** begin **

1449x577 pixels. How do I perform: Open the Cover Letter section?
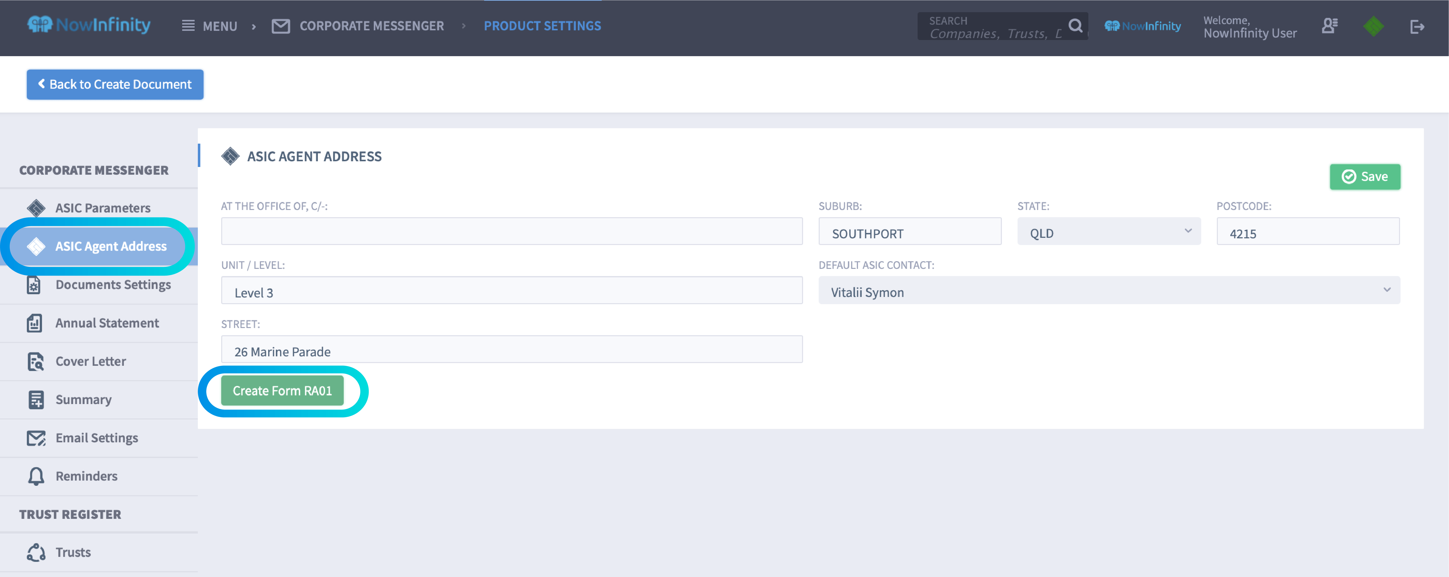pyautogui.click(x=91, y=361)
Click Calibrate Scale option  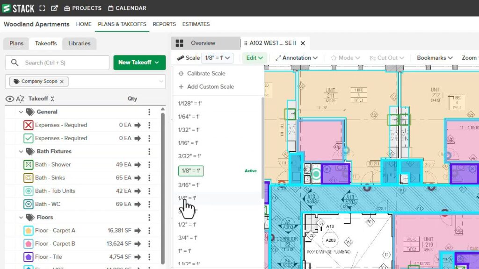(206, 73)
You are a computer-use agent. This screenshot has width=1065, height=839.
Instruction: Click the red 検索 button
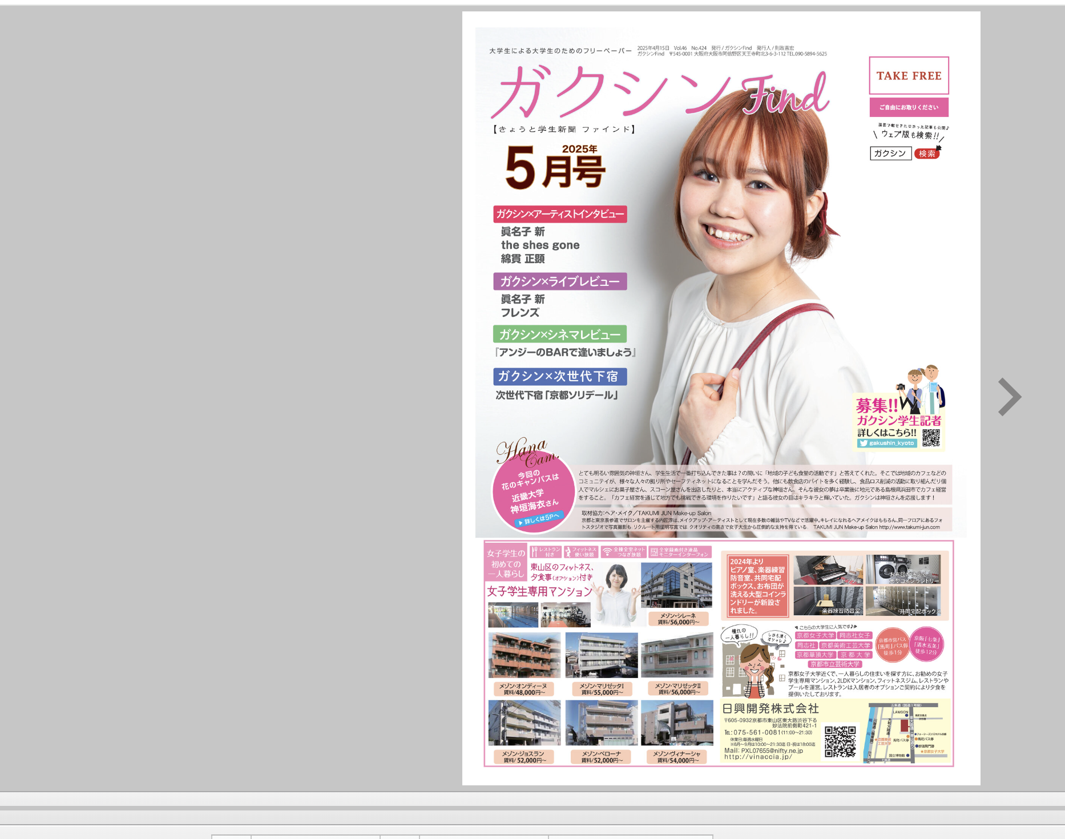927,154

** end **

## Written task
Return the items unchanged from the line containing "You are a computer-use" through the last line of the items, both ends included, and omit the pictures.

## Answer to this task
You are a computer-use agent. This screenshot has width=1065, height=839.
Instruction: Click the red 検索 button
927,154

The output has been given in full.